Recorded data

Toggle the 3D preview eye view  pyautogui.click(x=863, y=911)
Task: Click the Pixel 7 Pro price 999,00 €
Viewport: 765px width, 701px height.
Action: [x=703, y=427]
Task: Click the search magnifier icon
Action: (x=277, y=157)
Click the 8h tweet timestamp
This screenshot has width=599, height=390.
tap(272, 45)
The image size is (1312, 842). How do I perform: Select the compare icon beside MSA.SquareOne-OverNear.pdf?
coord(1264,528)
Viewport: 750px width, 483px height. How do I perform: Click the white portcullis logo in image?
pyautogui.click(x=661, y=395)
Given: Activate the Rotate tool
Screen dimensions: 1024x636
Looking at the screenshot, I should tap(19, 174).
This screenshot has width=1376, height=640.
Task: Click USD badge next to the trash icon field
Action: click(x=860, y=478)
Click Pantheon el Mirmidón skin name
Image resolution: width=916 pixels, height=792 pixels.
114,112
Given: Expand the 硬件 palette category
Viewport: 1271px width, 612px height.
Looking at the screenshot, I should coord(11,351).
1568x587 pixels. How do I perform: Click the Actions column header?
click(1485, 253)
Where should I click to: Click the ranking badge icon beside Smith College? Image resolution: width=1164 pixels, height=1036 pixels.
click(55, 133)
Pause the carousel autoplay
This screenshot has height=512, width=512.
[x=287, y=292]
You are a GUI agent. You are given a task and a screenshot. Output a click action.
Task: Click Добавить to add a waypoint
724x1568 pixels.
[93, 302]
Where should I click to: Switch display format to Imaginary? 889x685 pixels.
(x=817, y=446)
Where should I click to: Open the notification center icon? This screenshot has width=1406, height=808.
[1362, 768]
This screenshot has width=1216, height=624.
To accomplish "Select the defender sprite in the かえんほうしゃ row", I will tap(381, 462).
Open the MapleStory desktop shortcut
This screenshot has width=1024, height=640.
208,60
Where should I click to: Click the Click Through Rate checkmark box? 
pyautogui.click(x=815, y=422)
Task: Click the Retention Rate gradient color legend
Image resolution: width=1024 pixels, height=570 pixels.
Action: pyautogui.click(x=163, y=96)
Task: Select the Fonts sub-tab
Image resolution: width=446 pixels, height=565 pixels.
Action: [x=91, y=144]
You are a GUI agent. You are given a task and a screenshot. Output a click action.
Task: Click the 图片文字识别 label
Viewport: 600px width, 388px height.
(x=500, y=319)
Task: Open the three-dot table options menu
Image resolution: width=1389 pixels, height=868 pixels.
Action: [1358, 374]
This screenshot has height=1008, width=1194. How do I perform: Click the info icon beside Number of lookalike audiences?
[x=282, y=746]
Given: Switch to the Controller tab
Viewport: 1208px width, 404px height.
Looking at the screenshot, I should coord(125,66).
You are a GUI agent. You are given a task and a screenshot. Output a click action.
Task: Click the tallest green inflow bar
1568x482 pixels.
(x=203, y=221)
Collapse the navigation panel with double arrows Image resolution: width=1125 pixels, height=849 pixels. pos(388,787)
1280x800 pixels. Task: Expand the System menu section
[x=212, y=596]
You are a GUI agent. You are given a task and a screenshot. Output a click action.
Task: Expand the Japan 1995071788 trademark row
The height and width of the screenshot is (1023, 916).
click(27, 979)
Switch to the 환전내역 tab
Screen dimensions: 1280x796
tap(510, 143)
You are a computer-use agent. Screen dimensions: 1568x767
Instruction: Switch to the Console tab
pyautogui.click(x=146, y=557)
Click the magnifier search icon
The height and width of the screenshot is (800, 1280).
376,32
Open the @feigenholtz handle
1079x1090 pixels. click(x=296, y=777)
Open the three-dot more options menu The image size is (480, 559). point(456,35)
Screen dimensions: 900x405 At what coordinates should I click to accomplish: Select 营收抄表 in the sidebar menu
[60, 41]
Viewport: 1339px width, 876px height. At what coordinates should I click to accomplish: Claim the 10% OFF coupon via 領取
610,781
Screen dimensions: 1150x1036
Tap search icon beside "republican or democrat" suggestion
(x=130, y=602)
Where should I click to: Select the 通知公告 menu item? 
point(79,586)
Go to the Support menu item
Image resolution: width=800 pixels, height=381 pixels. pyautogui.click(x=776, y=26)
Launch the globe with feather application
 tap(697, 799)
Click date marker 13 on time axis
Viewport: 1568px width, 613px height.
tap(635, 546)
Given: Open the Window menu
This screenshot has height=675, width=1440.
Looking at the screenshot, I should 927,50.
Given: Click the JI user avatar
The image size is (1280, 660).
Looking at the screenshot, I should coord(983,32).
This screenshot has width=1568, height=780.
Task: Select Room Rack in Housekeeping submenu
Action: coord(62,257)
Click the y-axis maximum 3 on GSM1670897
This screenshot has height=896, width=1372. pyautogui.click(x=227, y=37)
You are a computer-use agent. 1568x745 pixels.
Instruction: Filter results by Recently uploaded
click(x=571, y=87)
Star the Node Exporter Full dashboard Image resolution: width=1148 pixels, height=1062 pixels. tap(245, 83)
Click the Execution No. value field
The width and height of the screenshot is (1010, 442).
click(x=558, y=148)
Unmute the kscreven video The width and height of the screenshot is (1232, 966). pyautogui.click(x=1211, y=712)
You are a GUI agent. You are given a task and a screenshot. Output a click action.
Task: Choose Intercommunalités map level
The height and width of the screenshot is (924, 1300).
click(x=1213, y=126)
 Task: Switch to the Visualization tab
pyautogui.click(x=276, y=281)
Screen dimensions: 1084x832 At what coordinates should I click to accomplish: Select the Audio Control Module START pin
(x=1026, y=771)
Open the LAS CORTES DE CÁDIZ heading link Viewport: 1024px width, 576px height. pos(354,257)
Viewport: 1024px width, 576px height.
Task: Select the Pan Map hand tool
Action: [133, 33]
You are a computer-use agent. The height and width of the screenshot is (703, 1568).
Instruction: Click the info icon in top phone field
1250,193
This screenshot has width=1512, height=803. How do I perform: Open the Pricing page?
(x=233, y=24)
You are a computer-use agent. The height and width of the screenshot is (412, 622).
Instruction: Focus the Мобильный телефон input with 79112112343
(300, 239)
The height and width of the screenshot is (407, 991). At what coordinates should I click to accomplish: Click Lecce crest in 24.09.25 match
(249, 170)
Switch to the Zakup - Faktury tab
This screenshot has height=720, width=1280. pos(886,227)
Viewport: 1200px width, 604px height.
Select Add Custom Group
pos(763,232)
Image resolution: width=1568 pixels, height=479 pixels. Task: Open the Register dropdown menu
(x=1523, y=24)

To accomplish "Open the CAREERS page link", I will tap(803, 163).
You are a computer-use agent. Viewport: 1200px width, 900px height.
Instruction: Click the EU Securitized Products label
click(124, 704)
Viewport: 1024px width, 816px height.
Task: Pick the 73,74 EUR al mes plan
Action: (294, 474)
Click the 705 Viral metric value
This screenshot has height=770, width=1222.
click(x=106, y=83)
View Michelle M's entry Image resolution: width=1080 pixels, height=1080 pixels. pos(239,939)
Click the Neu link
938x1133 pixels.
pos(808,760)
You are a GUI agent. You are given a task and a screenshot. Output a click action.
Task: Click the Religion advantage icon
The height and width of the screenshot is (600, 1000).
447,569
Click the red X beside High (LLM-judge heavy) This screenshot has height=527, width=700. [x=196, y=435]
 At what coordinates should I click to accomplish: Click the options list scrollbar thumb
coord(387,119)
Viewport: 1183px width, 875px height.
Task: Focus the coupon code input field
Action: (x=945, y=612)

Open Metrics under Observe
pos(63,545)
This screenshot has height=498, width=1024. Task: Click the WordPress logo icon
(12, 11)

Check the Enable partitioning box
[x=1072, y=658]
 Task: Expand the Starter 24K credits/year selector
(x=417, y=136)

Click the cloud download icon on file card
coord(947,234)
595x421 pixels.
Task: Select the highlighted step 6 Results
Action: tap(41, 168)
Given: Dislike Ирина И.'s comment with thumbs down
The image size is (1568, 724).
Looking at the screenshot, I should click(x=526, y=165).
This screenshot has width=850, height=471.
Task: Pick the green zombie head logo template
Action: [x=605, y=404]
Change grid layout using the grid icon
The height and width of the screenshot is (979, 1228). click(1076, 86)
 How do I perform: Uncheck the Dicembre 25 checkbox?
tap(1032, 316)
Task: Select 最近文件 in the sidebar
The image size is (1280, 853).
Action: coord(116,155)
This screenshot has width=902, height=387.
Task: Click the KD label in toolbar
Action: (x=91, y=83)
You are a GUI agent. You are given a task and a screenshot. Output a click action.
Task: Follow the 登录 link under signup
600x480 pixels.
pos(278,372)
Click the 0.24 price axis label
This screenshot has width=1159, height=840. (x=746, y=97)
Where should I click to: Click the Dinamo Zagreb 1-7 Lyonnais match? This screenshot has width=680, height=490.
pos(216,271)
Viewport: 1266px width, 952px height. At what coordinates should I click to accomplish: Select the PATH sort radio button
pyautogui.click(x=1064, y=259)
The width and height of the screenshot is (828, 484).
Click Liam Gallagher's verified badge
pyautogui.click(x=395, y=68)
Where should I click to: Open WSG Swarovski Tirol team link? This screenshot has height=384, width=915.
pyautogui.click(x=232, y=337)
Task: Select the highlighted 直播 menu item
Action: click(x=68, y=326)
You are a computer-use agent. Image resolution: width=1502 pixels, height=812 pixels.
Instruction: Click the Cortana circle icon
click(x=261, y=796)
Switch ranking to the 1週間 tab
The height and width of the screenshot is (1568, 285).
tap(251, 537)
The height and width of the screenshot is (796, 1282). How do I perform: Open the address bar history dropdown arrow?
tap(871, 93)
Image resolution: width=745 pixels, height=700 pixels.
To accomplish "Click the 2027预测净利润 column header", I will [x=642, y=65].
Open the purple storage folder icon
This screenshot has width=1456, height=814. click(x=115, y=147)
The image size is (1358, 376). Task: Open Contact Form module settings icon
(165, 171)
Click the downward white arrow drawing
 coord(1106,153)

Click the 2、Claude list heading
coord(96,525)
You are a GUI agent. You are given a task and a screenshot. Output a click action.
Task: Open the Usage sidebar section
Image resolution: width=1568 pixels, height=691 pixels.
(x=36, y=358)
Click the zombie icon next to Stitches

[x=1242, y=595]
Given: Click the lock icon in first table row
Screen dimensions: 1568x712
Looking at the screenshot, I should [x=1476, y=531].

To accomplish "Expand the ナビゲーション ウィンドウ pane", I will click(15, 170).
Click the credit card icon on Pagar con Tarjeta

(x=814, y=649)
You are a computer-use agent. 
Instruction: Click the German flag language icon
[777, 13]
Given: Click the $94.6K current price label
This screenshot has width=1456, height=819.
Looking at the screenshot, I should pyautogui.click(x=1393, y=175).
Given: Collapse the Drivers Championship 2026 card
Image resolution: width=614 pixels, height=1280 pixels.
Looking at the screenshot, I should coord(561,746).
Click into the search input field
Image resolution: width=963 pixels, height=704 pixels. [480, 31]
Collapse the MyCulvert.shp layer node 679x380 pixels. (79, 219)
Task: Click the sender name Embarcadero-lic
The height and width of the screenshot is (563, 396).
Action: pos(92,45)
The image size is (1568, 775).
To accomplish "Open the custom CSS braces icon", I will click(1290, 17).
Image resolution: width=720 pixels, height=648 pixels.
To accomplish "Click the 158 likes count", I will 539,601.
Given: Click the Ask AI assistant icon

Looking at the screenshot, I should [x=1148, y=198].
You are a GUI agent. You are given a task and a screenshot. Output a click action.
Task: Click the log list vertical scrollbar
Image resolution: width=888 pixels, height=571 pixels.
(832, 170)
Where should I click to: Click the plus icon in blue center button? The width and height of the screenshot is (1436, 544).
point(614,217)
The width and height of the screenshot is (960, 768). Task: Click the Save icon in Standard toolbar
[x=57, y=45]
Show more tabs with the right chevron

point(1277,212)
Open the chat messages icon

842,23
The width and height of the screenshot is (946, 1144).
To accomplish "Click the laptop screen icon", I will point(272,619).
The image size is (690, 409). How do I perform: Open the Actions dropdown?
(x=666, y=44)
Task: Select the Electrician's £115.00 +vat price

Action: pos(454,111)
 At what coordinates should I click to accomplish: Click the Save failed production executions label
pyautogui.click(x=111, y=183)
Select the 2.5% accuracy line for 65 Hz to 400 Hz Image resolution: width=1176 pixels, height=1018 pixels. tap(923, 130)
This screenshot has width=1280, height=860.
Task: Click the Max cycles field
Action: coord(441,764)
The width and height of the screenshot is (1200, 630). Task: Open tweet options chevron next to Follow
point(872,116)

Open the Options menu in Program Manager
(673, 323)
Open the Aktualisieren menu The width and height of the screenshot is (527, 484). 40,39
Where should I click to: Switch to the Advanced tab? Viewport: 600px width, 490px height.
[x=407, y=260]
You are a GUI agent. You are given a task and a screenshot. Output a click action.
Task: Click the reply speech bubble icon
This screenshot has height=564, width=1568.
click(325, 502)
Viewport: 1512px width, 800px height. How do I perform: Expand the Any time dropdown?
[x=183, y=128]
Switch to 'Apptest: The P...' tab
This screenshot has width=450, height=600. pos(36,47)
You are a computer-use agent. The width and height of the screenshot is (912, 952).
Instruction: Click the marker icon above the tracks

▸ What needs to be done
Could you find every line in the records above that contains the word "table" and copy it?

▸ Result of the task
Task: Open the three-dot table options menu
Given: Click the lock icon in first table row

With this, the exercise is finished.